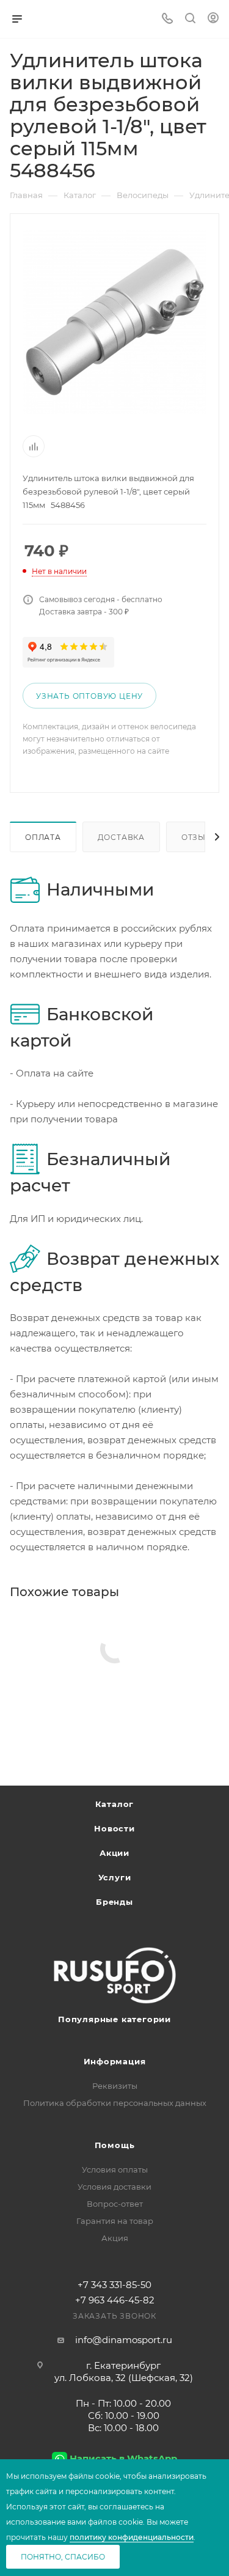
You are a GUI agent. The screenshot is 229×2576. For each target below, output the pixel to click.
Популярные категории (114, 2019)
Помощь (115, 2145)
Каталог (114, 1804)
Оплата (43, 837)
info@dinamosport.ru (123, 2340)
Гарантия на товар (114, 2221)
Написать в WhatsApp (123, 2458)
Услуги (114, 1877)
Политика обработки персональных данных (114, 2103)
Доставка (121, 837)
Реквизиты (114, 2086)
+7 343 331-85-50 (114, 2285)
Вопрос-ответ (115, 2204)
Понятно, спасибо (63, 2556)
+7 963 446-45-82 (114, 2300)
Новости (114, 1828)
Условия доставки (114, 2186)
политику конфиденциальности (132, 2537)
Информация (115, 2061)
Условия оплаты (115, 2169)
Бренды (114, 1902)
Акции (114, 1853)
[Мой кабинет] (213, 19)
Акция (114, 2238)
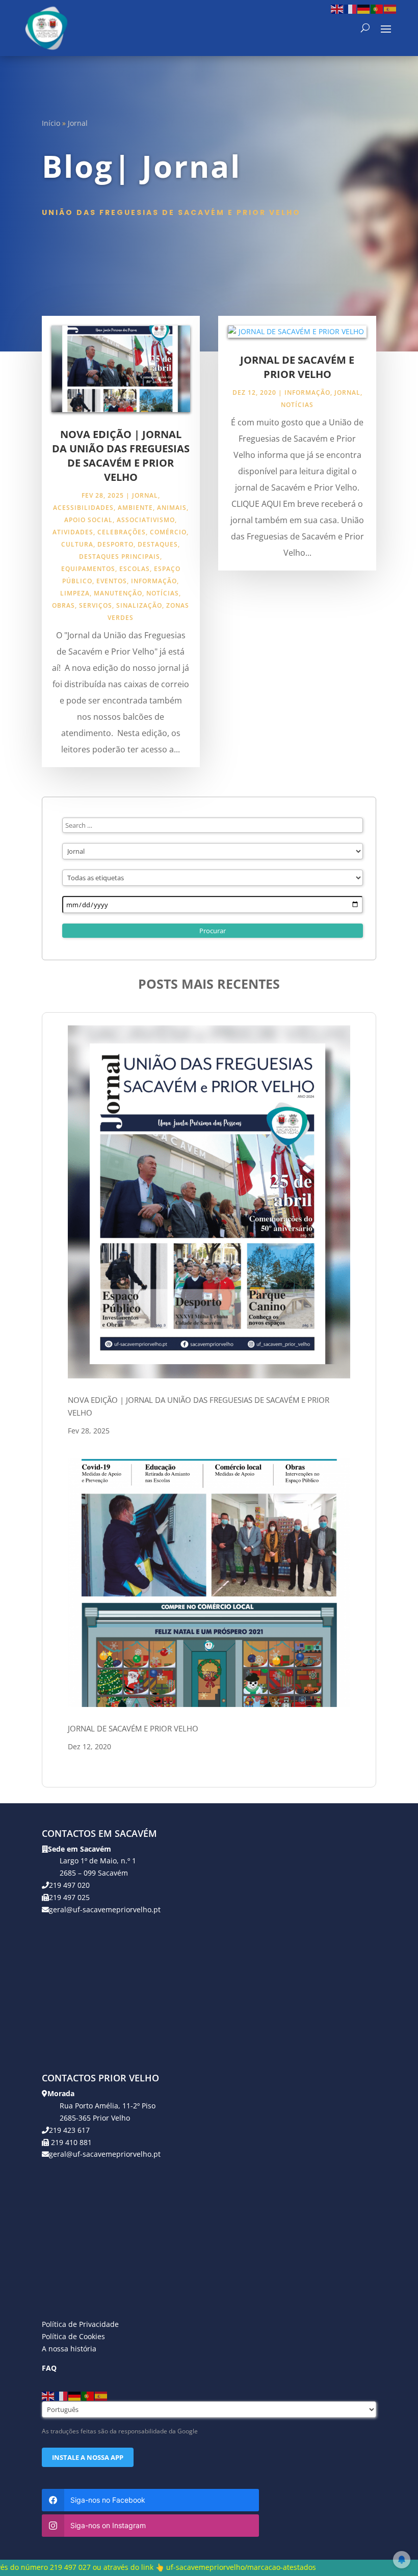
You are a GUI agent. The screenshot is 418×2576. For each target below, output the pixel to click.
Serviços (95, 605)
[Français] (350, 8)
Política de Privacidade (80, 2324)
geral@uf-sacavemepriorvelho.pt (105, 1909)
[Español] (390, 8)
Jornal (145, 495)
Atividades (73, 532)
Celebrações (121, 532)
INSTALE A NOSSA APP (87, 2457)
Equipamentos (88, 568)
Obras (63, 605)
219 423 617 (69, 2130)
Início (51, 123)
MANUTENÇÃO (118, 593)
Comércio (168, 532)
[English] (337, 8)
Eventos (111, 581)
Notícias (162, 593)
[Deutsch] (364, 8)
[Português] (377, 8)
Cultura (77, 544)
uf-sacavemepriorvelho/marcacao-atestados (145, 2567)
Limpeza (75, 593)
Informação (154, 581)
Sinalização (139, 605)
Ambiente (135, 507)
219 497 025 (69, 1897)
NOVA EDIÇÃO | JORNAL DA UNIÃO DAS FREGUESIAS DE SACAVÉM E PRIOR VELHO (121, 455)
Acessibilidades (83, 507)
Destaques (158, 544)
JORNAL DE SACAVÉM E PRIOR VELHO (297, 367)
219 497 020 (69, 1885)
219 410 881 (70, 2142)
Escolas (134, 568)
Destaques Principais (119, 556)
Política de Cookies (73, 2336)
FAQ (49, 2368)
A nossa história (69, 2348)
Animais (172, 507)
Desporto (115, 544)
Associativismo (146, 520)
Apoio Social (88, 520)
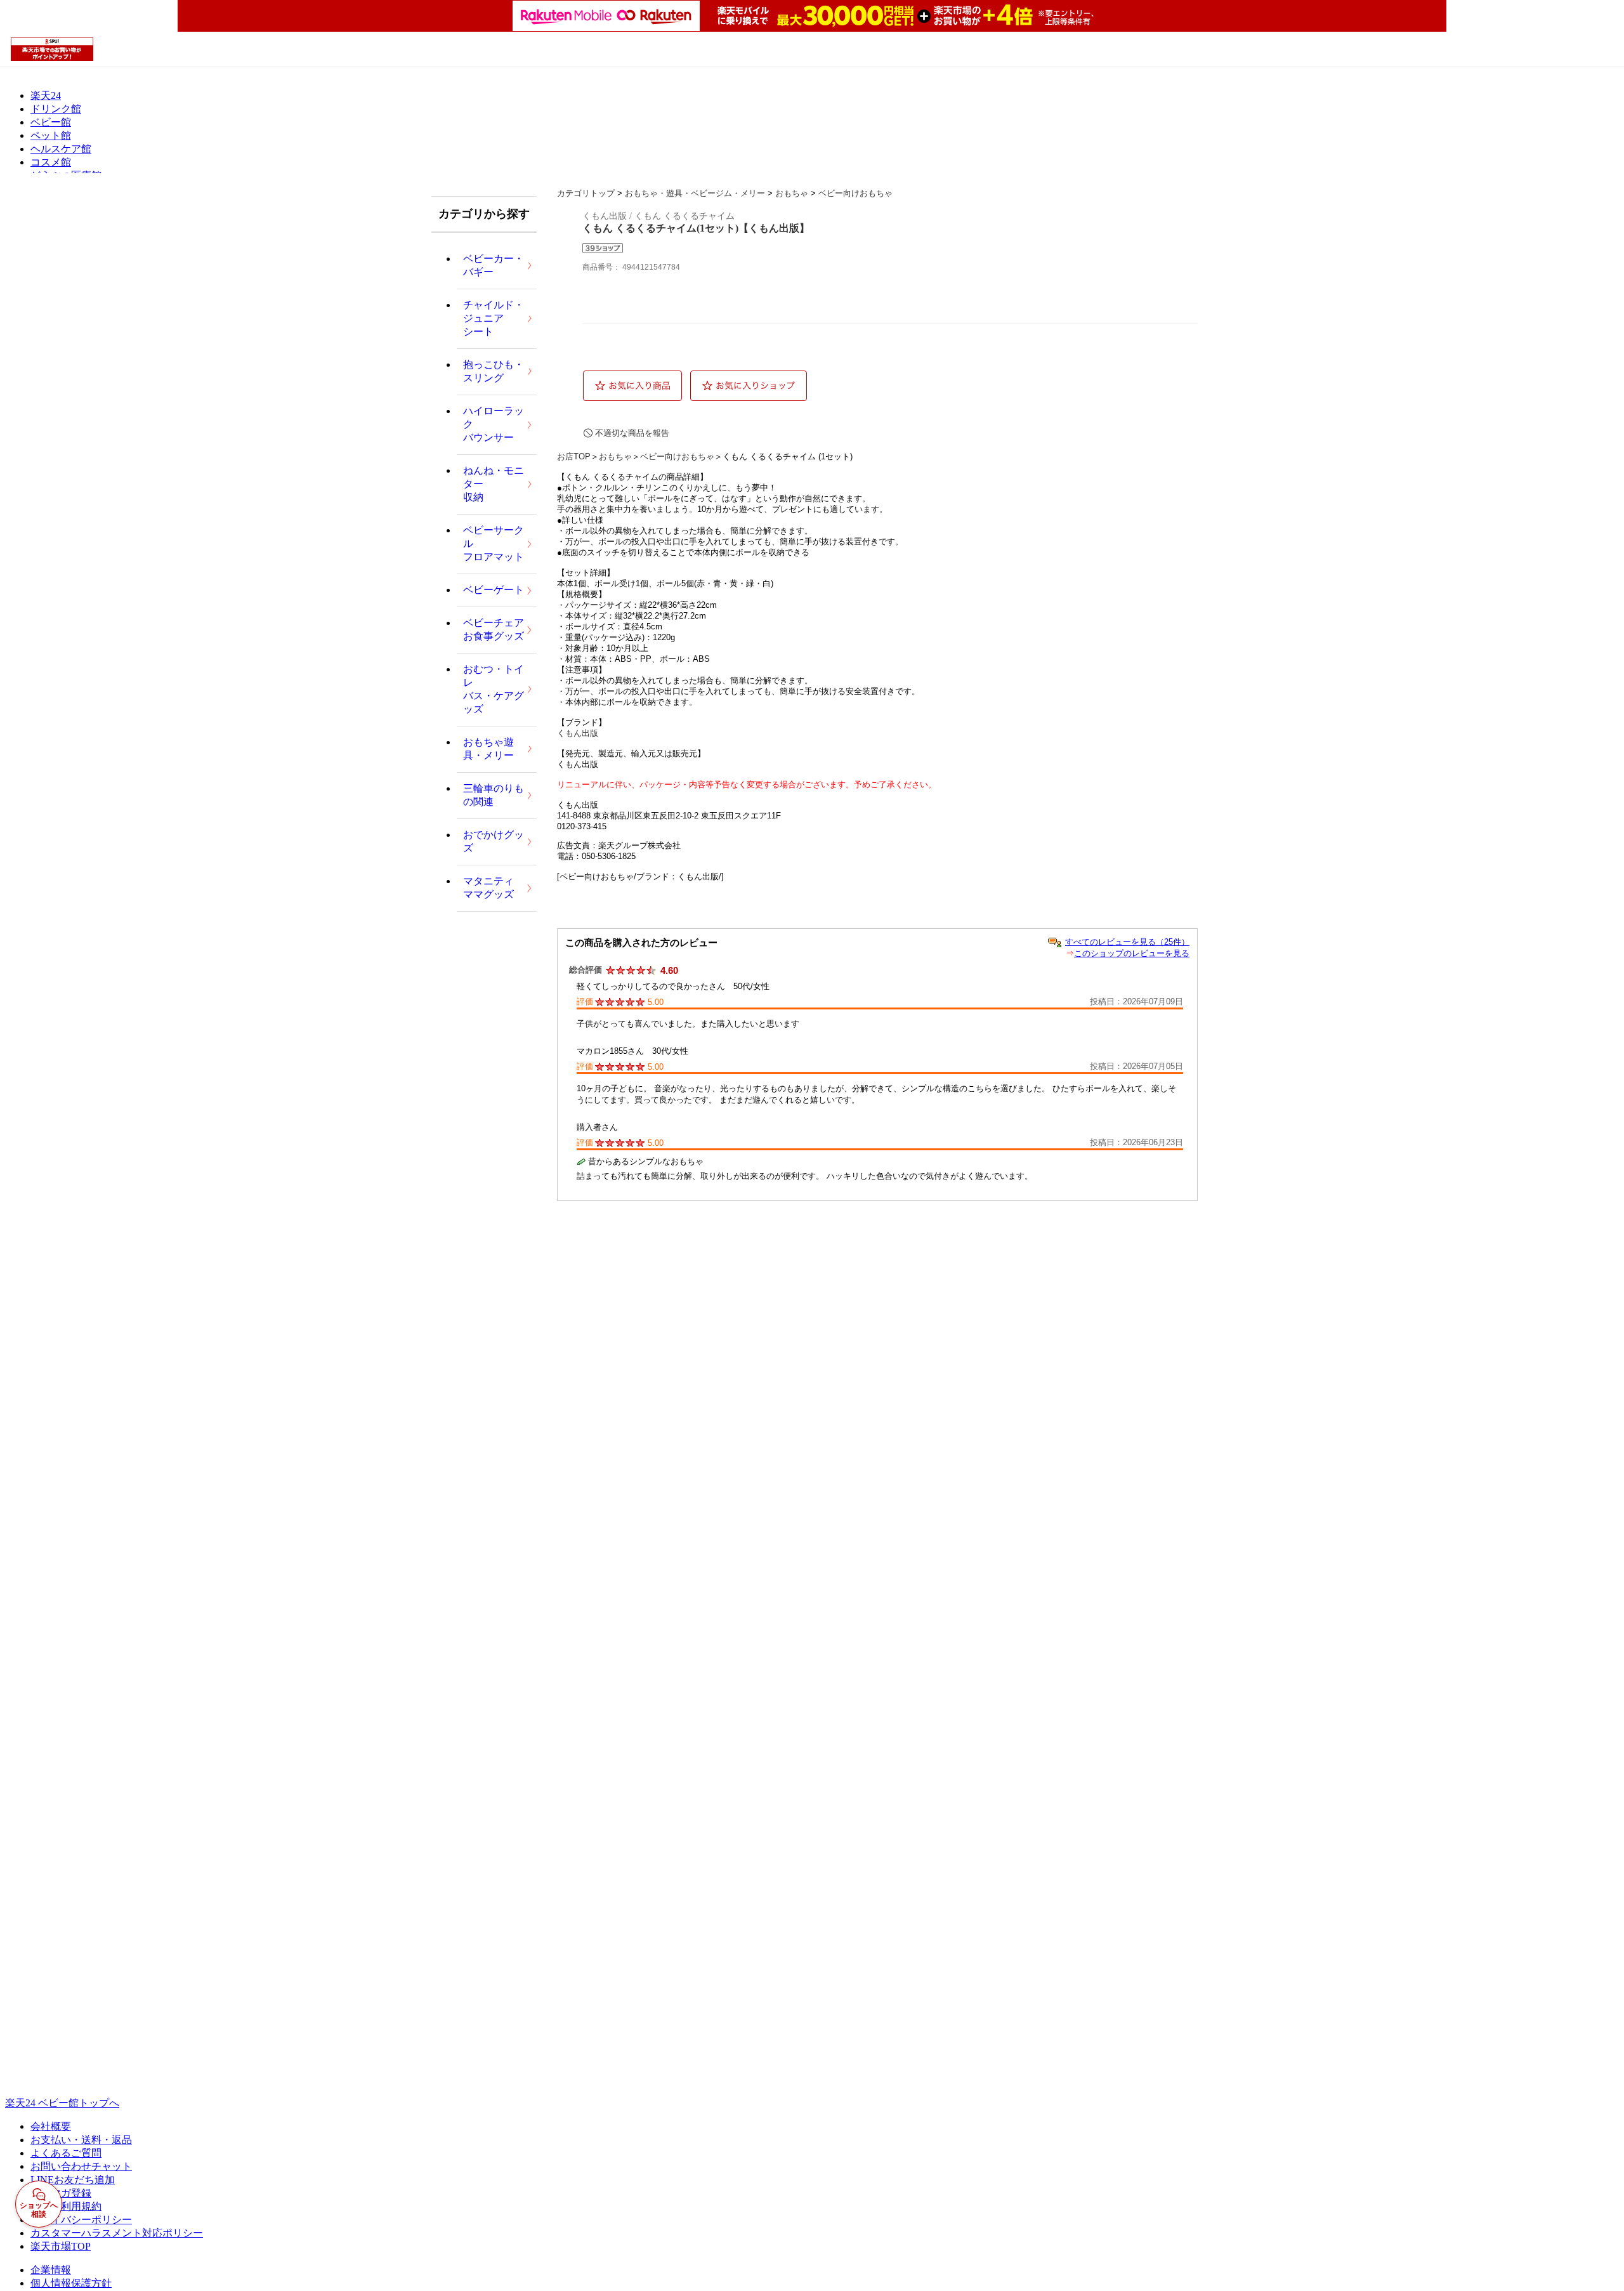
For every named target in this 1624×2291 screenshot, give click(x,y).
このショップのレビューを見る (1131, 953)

□ □ □

Could you set down nothing but the lines from the one containing "Política de Privacidade (80, 2324)" through the last line of the records above, both ends included, exactly as given and free of pictures?

Política de Privacidade (80, 2324)
geral@uf-sacavemepriorvelho.pt (105, 1909)
[Español] (390, 8)
Jornal (145, 495)
Atividades (73, 532)
Celebrações (121, 532)
INSTALE A NOSSA APP (87, 2457)
Equipamentos (88, 568)
Obras (63, 605)
219 423 617 (69, 2130)
Início (51, 123)
MANUTENÇÃO (118, 593)
Comércio (168, 532)
[English] (337, 8)
Eventos (111, 581)
Notícias (162, 593)
[Deutsch] (364, 8)
[Português] (377, 8)
Cultura (77, 544)
uf-sacavemepriorvelho/marcacao-atestados (145, 2567)
Limpeza (75, 593)
Informação (154, 581)
Sinalização (139, 605)
Ambiente (135, 507)
219 497 025 (69, 1897)
NOVA EDIÇÃO | JORNAL DA UNIÃO DAS FREGUESIAS DE SACAVÉM E PRIOR VELHO (121, 455)
Acessibilidades (83, 507)
Destaques (158, 544)
JORNAL DE SACAVÉM E PRIOR VELHO (297, 367)
219 497 020 (69, 1885)
219 410 881 (70, 2142)
Escolas (134, 568)
Destaques Principais (119, 556)
Política de Cookies (73, 2336)
FAQ (49, 2368)
A nossa história (69, 2348)
Animais (172, 507)
Desporto (115, 544)
Associativismo (146, 520)
Apoio Social (88, 520)
For every named target in this 1624×2291 screenshot, give click(x,y).
このショップのレビューを見る (1131, 953)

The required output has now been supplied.